• Source material:
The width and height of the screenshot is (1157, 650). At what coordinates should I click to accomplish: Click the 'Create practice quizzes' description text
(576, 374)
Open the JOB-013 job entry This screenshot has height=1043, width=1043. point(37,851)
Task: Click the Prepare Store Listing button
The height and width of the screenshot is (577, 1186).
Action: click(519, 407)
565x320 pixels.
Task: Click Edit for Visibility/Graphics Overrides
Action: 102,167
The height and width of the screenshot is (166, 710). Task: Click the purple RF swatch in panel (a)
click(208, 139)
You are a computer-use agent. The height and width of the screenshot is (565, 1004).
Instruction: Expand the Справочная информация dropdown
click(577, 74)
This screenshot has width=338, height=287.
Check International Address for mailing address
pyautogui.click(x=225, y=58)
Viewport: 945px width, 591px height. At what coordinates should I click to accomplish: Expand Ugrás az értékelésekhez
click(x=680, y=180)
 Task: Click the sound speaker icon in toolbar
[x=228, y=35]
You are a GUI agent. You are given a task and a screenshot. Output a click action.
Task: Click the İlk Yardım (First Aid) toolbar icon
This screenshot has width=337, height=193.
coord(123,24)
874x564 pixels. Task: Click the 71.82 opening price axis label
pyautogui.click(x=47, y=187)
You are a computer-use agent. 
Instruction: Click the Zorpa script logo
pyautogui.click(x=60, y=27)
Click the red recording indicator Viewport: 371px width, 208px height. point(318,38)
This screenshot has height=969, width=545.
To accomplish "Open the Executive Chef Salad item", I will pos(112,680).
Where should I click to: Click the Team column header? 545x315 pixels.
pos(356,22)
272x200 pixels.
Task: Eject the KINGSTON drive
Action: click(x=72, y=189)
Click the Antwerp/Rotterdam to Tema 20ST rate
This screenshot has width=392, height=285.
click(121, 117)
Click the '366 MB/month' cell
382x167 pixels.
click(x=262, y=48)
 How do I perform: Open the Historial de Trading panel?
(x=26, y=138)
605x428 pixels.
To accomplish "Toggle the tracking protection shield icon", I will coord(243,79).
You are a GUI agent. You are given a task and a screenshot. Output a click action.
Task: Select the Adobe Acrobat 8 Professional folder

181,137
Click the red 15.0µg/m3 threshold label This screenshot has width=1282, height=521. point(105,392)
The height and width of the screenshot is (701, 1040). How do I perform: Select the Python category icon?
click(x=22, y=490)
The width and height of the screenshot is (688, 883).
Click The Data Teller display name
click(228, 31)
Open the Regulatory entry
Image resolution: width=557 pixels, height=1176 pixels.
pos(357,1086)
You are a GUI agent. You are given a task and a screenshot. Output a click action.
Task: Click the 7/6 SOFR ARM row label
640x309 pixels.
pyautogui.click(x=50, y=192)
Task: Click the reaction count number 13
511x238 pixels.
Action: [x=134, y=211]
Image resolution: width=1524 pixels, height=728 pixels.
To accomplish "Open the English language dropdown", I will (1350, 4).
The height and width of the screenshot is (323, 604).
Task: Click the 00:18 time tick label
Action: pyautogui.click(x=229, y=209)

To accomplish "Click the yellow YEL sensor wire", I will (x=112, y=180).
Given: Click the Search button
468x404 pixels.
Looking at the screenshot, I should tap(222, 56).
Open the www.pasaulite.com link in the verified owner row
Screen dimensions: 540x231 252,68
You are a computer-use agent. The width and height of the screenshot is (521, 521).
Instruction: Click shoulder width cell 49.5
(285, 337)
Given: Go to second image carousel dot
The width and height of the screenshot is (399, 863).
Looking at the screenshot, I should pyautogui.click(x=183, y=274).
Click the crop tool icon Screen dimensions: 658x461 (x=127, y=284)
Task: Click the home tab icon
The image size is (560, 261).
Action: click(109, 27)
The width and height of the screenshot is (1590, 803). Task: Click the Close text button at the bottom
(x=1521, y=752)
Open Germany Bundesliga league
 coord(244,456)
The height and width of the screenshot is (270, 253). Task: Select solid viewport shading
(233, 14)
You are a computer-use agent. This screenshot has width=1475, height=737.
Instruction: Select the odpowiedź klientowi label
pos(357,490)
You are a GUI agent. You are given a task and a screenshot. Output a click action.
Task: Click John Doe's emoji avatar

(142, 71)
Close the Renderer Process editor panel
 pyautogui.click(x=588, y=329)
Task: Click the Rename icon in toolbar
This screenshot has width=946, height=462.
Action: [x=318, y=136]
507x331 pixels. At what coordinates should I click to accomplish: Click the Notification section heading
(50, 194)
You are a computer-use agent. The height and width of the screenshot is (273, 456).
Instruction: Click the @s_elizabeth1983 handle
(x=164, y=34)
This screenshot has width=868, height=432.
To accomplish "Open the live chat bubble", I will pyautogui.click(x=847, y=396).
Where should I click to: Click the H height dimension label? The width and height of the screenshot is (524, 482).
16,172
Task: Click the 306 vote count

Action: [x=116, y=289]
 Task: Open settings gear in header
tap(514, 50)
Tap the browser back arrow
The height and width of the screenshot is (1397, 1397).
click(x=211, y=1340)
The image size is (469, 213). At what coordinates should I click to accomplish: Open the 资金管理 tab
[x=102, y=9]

• How to complete this task: Exactly as they stand, repeat all the records.

• Expected answer:
The width and height of the screenshot is (1157, 650). At what coordinates should I click to accomplish: Click the 'Create practice quizzes' description text
(576, 374)
Open the JOB-013 job entry This screenshot has height=1043, width=1043. point(37,851)
Task: Click the Prepare Store Listing button
The height and width of the screenshot is (577, 1186).
Action: click(519, 407)
565x320 pixels.
Task: Click Edit for Visibility/Graphics Overrides
Action: 102,167
The height and width of the screenshot is (166, 710). Task: Click the purple RF swatch in panel (a)
click(208, 139)
You are a computer-use agent. The height and width of the screenshot is (565, 1004).
Instruction: Expand the Справочная информация dropdown
click(577, 74)
This screenshot has width=338, height=287.
Check International Address for mailing address
pyautogui.click(x=225, y=58)
Viewport: 945px width, 591px height. At what coordinates should I click to accomplish: Expand Ugrás az értékelésekhez
click(x=680, y=180)
 Task: Click the sound speaker icon in toolbar
[x=228, y=35]
You are a GUI agent. You are given a task and a screenshot. Output a click action.
Task: Click the İlk Yardım (First Aid) toolbar icon
This screenshot has width=337, height=193.
coord(123,24)
874x564 pixels. Task: Click the 71.82 opening price axis label
pyautogui.click(x=47, y=187)
You are a computer-use agent. 
Instruction: Click the Zorpa script logo
pyautogui.click(x=60, y=27)
Click the red recording indicator Viewport: 371px width, 208px height. point(318,38)
This screenshot has height=969, width=545.
To accomplish "Open the Executive Chef Salad item", I will pos(112,680).
Where should I click to: Click the Team column header? 545x315 pixels.
pos(356,22)
272x200 pixels.
Task: Eject the KINGSTON drive
Action: click(x=72, y=189)
Click the Antwerp/Rotterdam to Tema 20ST rate
This screenshot has width=392, height=285.
click(121, 117)
Click the '366 MB/month' cell
382x167 pixels.
click(x=262, y=48)
 How do I perform: Open the Historial de Trading panel?
(x=26, y=138)
605x428 pixels.
To accomplish "Toggle the tracking protection shield icon", I will coord(243,79).
You are a GUI agent. You are given a task and a screenshot. Output a click action.
Task: Select the Adobe Acrobat 8 Professional folder

181,137
Click the red 15.0µg/m3 threshold label This screenshot has width=1282, height=521. point(105,392)
The height and width of the screenshot is (701, 1040). How do I perform: Select the Python category icon?
click(x=22, y=490)
The width and height of the screenshot is (688, 883).
Click The Data Teller display name
click(228, 31)
Open the Regulatory entry
Image resolution: width=557 pixels, height=1176 pixels.
pos(357,1086)
You are a GUI agent. You are given a task and a screenshot. Output a click action.
Task: Click the 7/6 SOFR ARM row label
640x309 pixels.
pyautogui.click(x=50, y=192)
Task: Click the reaction count number 13
511x238 pixels.
Action: [x=134, y=211]
Image resolution: width=1524 pixels, height=728 pixels.
To accomplish "Open the English language dropdown", I will (1350, 4).
The height and width of the screenshot is (323, 604).
Task: Click the 00:18 time tick label
Action: pyautogui.click(x=229, y=209)

To accomplish "Click the yellow YEL sensor wire", I will (x=112, y=180).
Given: Click the Search button
468x404 pixels.
Looking at the screenshot, I should tap(222, 56).
Open the www.pasaulite.com link in the verified owner row
Screen dimensions: 540x231 252,68
You are a computer-use agent. The width and height of the screenshot is (521, 521).
Instruction: Click shoulder width cell 49.5
(285, 337)
Given: Go to second image carousel dot
The width and height of the screenshot is (399, 863).
Looking at the screenshot, I should pyautogui.click(x=183, y=274).
Click the crop tool icon Screen dimensions: 658x461 (x=127, y=284)
Task: Click the home tab icon
The image size is (560, 261).
Action: click(109, 27)
The width and height of the screenshot is (1590, 803). Task: Click the Close text button at the bottom
(x=1521, y=752)
Open Germany Bundesliga league
 coord(244,456)
The height and width of the screenshot is (270, 253). Task: Select solid viewport shading
(233, 14)
You are a computer-use agent. This screenshot has width=1475, height=737.
Instruction: Select the odpowiedź klientowi label
pos(357,490)
You are a GUI agent. You are given a task and a screenshot. Output a click action.
Task: Click John Doe's emoji avatar

(142, 71)
Close the Renderer Process editor panel
 pyautogui.click(x=588, y=329)
Task: Click the Rename icon in toolbar
This screenshot has width=946, height=462.
Action: [x=318, y=136]
507x331 pixels. At what coordinates should I click to accomplish: Click the Notification section heading
(50, 194)
You are a computer-use agent. The height and width of the screenshot is (273, 456).
Instruction: Click the @s_elizabeth1983 handle
(x=164, y=34)
This screenshot has width=868, height=432.
To accomplish "Open the live chat bubble", I will pyautogui.click(x=847, y=396).
Where should I click to: Click the H height dimension label? The width and height of the screenshot is (524, 482).
16,172
Task: Click the 306 vote count

Action: [x=116, y=289]
 Task: Open settings gear in header
tap(514, 50)
Tap the browser back arrow
The height and width of the screenshot is (1397, 1397).
click(x=211, y=1340)
The image size is (469, 213). At what coordinates should I click to accomplish: Open the 资金管理 tab
[x=102, y=9]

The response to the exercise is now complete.